Troops found the bodies of at least 124 rebels since the joint offensive by Afghan government and U.S.-led forces began early last week, Hotak said, while most of the other Taliban fighters were believed to have slipped away. Five Afghan government troops were killed in the fighting, he said.
It was impossible to independently verify Hotak's account. U.S. officials have put the confirmed death toll among the insurgents at just 37, but have not updated that figure for two days.
"The siege has ended. We had thought there were Taliban fighters left but they have left the area," Hotak said. "We defeated the Taliban in Dai Chupan."
Earlier, Hotak told the AP that 80 percent of Zabul province was loyal to the Taliban. Deeply conservative and religious rural residents have been told by the Taliban that the U.S. troops are infidels fighting Islam and most people believe this, giving the guerrillas the ability to move freely.
The hostilities, triggered by a wave of Taliban attacks on Afghan officials, police and aid workers in the south and east of the country, have underscored the security problems faced by the administration of President Hamid Karzai that took power soon after the Taliban's ouster by U.S.-led forces in 2001.
While Kabul-based diplomats and Afghan officials say there is little threat to the government, the capacity of the Taliban to mass hundreds of fighters in one place has shown how precarious its control is over parts of the country.
Afghan officials have said the Taliban used the mountainous district as a base for attacks.
After offering stiff resistance to coalition forces despite repeated bombing of their positions in the past week, Hotak said the Taliban had escaped from Dai Chupan to neighboring provinces in small groups.

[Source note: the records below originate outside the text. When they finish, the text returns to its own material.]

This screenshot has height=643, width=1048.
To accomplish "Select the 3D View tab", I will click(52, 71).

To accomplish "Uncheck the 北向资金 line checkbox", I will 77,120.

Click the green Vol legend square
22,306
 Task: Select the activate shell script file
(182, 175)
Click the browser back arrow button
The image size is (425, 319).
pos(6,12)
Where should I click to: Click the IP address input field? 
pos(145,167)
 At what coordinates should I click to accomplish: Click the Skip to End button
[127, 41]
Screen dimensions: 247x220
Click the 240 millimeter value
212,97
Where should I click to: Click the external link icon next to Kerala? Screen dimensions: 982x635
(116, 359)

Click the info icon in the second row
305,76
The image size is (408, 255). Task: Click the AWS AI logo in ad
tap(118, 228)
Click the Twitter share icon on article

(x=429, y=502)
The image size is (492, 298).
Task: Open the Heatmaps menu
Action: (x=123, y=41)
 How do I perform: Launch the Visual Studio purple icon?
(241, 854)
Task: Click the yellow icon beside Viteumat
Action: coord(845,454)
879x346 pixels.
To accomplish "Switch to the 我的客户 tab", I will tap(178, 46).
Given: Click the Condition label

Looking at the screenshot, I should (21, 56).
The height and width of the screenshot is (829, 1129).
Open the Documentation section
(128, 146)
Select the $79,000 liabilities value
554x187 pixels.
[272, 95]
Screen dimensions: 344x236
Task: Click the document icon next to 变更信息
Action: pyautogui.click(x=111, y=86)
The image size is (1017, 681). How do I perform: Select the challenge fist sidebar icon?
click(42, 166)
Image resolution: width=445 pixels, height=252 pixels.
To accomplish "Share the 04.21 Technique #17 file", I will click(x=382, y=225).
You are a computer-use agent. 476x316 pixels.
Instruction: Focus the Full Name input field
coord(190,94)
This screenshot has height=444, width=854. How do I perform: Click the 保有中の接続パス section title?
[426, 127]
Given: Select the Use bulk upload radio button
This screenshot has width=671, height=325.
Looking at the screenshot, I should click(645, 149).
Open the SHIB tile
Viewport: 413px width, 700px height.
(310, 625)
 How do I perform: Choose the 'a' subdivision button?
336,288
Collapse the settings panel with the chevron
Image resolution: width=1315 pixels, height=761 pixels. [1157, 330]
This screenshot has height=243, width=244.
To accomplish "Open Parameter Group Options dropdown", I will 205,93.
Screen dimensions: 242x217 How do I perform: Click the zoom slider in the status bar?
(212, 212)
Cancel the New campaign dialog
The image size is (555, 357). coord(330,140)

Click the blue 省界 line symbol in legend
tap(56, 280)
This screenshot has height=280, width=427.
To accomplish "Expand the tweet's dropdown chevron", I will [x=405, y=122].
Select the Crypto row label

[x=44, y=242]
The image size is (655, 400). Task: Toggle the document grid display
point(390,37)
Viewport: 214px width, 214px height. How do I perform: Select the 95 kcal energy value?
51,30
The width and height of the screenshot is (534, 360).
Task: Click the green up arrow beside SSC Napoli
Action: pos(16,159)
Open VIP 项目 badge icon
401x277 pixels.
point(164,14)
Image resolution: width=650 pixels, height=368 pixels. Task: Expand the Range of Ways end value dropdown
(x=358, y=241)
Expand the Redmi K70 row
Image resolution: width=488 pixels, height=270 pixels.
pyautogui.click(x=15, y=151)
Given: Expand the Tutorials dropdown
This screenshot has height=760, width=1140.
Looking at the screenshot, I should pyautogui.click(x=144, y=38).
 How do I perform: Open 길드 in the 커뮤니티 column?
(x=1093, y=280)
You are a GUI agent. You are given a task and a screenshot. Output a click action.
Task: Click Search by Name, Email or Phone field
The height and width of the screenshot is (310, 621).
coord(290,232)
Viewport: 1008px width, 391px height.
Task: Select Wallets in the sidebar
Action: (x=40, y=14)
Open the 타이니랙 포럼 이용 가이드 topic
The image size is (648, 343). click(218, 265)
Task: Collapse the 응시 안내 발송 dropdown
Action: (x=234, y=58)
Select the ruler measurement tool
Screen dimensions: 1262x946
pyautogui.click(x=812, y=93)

The latest fighting involved U.S. special operations forces and soldiers from the 10th Mountain Division, with close air support. They are among the 11,500 forces of the U.S.-led coalition posted in Afghanistan to hunt down Taliban and remnants of the al-Qaida terror group.
Earlier Wednesday, U.S. and Afghan troops stormed a cave in Dai Chupan where several insurgents were believed to be holding out, as U.S. jets continued their assault from the air, Afghan and U.S. officials said.
The raid did not net any major Taliban commanders, and most of the rebels had slipped away by the time the troops moved in, Hotak said.
Some 100 Afghan soldiers and an unknown number of U.S. troops remained in the area in case of renewed Taliban attacks, Hotak said.
The U.S. military gave no immediate sign that "Operation Mountain Viper" in Dai Chupan had ended.
Spokesman Col. Rodney Davis said Wednesday that allied troops had come under fire, but there were no reported casualties. The military also said that five rockets were fired Tuesday at its base in Gardez, in eastern Afghanistan near the border with Pakistan, but there was no damage or injuries. American fighter jets and attack helicopters bombed several suspected Taliban positions in the Larzab and Sairo Ghar mountains in Dai Chupan, said Haji Saifullah Khan, the main Afghan commander in the area. Khan said one rebel fighter who had lost a hand in earlier combat was captured and turned over to American forces. He said the Taliban had used the rough terrain as a shield to make their escape.